Sunday, April 17, 2016

Hotrodding a Holiday Light Controller

So last week we had a look at the neon bulbs in the Electric Votary. The effect of lighting individual electrodes is accomplished by driving them with DC in both polarities. Here I describe the circuit to do that, based on an inexpensive holiday light controller.

I built this back in the late '90s when LED holiday lights were much less widespread: most decorative lights used incandescent bulbs. To drive these in changing patterns, inexpensive controllers using SCRs were common. (If you need a refresh on how SCRs work, here's the relevant wikipedia page.) I hacked many of these controllers as they were cheap and provided four channels of sequencing as well as dimming using phase control of the SCRs. Typically these were so cheap they had off-brand controller ICs or COB glob-tops, though I did manage to find a (sadly no longer) commercially available controller IC: the Holtek 2040A. Here's the application circuit from the Holtek 2040A data sheet (pdf link):

This circuit is a small triumph of cheap-ass engineering. The 5VDC power VSS comes from a voltage divider off the rectified mains, clamped with a zener. Since this is likely a CMOS chip consuming a few mA at most, this is a fine solution without the complexity and cost of a DC-DC converter. The 10M resistor from the AC mains is used to determine the line phase for phase-control dimming. Sadly this chip seems no longer available, but a microcontroller could drive the SCRs just as well with a little bit of programming and a way to determine line phase. Here's a STM application note about doing that.

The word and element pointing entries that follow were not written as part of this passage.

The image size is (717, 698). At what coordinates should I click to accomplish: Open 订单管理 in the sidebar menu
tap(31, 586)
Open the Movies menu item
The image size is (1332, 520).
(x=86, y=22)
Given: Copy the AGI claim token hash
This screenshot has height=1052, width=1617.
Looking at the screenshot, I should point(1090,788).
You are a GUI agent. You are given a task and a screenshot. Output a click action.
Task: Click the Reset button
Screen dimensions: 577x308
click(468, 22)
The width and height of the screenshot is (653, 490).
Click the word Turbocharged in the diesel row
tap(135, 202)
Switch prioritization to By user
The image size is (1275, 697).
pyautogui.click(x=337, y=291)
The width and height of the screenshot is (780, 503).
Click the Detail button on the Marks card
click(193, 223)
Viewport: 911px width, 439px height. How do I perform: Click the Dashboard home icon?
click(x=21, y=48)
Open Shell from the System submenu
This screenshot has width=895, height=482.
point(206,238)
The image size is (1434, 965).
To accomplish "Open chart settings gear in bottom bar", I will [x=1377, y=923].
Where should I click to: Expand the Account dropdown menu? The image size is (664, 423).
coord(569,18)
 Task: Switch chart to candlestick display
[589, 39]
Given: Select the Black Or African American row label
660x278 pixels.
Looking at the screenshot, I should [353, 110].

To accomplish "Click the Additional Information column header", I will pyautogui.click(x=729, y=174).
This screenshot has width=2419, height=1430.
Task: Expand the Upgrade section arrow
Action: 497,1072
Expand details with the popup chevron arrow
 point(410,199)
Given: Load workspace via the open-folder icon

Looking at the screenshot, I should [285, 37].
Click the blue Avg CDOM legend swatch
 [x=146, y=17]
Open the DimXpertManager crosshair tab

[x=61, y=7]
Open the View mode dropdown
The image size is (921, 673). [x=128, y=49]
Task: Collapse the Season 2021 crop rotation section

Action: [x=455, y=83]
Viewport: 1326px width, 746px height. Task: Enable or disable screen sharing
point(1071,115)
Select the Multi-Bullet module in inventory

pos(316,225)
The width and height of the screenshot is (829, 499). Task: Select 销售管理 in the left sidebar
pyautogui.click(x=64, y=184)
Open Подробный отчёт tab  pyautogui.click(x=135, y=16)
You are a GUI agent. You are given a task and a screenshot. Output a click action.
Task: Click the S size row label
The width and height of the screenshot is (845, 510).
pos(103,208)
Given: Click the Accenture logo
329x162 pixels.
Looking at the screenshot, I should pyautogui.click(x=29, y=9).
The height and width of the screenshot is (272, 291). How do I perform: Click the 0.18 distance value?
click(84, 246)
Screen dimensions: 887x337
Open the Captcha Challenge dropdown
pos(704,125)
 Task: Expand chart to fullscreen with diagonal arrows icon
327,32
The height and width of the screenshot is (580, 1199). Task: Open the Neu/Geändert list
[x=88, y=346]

On the right in the image below is a commercial controller, with a house-marked DIP: note the manufacturers were so cheap they only stuffed three of the four output channels! My hacked version is on the left, the red wires go to a mode selection switch.

On to the hack. A neon bulb connected to the stock Holtek controller circuit above will light with the appropriate pattern, but only one electrode will turn on as the voltage across it is DC. However, with the addition of a few diodes, I was able to make bipolar voltages needed to light both electrodes individually. Here's the circuit I used:

I had forgotten details about this modification other than I threw in a couple of diodes but on reinspection it's kind of wonderfully bonkers. It's quite similar to the stock Holtek circuit above but with the addition of four diodes D1-D4 (I used pretty standard 1N4004 variety). L1-L4 are the SCR drive signals from the controller IC, and R1-R4 are the current limiting resistors for the neon bulbs (about 33K for NE-2s).

In practice the circuit works not unlike an H-bridge. Imagine the SCR T1 turned on in forward conduction mode; it will pass current when forward biased during the negative AC phase. Thus there would be a current path from the AC neutral, through D3 to RAILC, and through LMP1 (turning on the lower electrode) and R1, and T1. When the line phase goes positive, T1 will turn off in reverse blocking mode. The other three channels work similarly, allowing 16 different combinations of lamp electrodes to be turned on or off. (Exercise for the reader: what combinations of lit/unlit electrodes are not achievable with this circuit?)

Next week if I get around to it I will post video of other neon pieces built using this hack. A Nixie tube is especially interesting because you're not supposed to drive them backwards! :)

I should add the typical disclaimer about lethal voltages blah blah blah: if you experiment with this kind of circuit you will definitely want to know what you are doing, and I'm certainly not responsible if you don't. Have fun!